### What you have to do
Give again only those lines from the start of the entries through the line holding "Dismiss the post", leaving them as they are.
··· Records provided
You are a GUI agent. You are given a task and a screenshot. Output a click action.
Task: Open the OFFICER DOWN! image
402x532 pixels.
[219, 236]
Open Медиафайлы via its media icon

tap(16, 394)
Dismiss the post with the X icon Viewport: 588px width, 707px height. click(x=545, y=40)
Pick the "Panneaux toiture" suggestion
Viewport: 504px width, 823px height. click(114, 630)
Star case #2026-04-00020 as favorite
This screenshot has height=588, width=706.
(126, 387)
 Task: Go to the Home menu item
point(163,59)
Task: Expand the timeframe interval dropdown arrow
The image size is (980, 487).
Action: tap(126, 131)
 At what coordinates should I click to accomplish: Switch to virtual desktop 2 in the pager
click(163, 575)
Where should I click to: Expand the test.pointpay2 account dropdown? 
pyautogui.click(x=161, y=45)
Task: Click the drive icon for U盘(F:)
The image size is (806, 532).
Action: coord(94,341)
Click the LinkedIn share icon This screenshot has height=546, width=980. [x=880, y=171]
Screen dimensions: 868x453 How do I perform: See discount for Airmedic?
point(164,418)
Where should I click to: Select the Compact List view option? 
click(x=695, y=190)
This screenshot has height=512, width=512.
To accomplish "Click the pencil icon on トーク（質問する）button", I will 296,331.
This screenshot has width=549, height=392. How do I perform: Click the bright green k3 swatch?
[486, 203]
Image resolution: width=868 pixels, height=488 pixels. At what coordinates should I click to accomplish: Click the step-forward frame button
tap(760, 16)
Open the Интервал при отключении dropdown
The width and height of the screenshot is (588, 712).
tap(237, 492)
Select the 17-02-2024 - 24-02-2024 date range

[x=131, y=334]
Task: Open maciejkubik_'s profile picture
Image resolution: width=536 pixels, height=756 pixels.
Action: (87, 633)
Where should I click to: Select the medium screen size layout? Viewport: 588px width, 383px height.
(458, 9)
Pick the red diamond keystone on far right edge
······
### Answer to this task
You are a GUI agent. You are given a task and a screenshot. Output a click action.
Task: Open the OFFICER DOWN! image
402x532 pixels.
[219, 236]
Open Медиафайлы via its media icon

tap(16, 394)
Dismiss the post with the X icon Viewport: 588px width, 707px height. click(x=545, y=40)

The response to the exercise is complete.